For the moment, though, sensations like these remain the preserve of the artist. Indeed, a susceptibility to being steeped in time, as a long-haul flier is steeped in distance, can give a writer a serious creative edge: Kurt Vonnegut’s Slaughterhouse-Five was born of it, as were most of the novels of Philip K. Dick. “Time is the substance of which I am made,” wrote Jorge Luis Borges, whose stories seemed to issue from the lucid core of a particularly nasty intertemporal hangover.
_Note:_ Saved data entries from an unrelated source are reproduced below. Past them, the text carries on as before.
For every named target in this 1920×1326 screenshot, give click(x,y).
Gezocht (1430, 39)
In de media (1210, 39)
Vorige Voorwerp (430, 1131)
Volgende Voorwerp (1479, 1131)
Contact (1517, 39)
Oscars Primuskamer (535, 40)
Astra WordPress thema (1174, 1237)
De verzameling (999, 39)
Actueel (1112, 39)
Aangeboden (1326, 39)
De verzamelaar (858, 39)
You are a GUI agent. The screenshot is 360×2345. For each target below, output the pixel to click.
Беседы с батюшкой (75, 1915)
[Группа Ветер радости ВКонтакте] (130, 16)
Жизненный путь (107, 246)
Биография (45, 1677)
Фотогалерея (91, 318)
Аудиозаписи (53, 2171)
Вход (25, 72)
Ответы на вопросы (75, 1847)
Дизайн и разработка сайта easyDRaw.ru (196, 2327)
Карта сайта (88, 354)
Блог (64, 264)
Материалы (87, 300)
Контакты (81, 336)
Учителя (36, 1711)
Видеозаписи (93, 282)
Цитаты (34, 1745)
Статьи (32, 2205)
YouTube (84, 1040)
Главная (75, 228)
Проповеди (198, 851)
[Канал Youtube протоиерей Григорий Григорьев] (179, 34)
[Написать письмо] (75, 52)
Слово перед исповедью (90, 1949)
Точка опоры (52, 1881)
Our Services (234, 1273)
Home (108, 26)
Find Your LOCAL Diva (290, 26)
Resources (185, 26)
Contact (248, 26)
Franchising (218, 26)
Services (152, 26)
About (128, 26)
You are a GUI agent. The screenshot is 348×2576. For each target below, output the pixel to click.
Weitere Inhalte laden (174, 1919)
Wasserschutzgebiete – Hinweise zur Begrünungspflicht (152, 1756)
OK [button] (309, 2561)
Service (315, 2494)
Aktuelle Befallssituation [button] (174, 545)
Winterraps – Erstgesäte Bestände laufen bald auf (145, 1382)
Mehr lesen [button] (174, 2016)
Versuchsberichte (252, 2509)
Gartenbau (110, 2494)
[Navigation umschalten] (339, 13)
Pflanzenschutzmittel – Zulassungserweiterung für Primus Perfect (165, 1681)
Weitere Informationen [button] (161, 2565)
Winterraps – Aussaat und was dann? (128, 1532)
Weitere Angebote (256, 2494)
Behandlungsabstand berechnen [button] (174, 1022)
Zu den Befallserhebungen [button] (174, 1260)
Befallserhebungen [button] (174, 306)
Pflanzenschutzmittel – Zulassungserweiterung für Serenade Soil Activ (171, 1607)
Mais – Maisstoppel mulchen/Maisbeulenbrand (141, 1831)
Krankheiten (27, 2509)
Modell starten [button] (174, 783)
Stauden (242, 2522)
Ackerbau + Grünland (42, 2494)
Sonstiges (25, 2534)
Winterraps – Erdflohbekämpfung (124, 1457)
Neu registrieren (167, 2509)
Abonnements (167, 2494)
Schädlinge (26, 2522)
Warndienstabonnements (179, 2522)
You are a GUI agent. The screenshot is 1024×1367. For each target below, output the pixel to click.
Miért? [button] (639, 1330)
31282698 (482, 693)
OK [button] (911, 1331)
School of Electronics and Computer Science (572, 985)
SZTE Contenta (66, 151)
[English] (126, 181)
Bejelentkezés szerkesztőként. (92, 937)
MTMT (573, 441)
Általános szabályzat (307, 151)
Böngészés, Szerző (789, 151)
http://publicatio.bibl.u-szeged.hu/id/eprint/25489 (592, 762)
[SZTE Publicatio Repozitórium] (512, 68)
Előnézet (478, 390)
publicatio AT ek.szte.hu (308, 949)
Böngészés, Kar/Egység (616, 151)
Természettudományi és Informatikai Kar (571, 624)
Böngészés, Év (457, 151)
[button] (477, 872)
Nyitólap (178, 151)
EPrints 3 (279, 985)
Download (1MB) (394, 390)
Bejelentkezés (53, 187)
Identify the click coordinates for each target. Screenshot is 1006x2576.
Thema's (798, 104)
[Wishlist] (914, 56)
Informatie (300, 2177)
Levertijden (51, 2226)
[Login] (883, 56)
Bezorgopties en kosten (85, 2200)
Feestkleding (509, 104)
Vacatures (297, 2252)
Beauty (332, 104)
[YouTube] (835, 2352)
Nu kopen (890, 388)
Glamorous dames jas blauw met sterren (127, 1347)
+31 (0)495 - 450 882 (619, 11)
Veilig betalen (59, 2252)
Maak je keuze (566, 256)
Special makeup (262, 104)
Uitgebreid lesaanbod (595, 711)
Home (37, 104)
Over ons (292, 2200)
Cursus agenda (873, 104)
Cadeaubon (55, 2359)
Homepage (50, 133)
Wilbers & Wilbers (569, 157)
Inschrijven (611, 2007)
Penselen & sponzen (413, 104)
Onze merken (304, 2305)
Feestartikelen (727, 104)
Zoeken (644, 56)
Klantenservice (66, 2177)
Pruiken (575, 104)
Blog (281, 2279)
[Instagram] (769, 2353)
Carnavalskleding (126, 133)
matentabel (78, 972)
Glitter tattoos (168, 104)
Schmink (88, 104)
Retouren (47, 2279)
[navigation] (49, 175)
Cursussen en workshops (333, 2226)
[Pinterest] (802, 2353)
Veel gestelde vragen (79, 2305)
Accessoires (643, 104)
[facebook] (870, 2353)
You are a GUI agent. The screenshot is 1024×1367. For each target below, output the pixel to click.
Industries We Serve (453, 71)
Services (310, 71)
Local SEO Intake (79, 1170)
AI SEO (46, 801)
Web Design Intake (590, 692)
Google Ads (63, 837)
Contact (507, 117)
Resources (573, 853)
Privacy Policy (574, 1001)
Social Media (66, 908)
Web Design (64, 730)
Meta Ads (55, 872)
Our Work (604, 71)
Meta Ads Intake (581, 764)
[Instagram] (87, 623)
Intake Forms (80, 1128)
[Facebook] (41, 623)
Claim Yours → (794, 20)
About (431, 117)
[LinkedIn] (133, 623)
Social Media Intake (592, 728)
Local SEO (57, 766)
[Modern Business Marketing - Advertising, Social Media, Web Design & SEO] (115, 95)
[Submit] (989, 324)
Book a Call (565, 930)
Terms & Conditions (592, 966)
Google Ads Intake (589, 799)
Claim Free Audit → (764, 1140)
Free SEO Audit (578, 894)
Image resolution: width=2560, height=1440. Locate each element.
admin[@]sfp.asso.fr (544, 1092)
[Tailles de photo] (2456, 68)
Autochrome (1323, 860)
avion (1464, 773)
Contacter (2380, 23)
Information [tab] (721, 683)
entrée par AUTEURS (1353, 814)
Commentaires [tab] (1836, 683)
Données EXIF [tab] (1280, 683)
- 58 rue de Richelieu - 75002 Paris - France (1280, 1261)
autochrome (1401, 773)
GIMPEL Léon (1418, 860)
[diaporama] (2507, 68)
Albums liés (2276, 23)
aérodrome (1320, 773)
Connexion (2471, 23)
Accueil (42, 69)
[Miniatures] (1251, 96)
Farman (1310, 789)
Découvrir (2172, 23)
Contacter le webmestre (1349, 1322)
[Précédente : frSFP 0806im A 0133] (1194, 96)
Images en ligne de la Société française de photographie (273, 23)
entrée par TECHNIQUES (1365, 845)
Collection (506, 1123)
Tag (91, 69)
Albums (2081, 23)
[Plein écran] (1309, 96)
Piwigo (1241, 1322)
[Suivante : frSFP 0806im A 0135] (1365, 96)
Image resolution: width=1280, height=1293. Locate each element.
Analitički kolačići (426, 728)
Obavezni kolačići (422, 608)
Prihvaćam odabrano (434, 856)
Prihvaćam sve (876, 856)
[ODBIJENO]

He could just as well have been writing about Alan Moore, latest and most wizardly (more on this later) of the literary time-tamperers, whose shadow over pop culture is currently longer than those of Vonnegut, Dick, and Borges combined. The recent film adaptation of Watchmen, an ’80s comic-book series with the top-to-bottom social sweep of a 19th-century novel, is the fourth movie in a decade to be based on Moore’s work. The previous three were From Hell, The League of Extraordinary Gentlemen, and V for Vendetta; Moore also invented the character on whom 2005’s Constantine was based, and his nightmarish take on the Joker, in the 1988 Batman comic book The Killing Joke, was cited by Heath Ledger as a model for the performance he gave in The Dark Knight. Moore is still short of Dick’s record—nine movies and counting—but he’s made a healthy start; his output is comparably voluminous, and unlike Dick (who died in 1982, just before the release of Blade Runner), he’s still in his prime.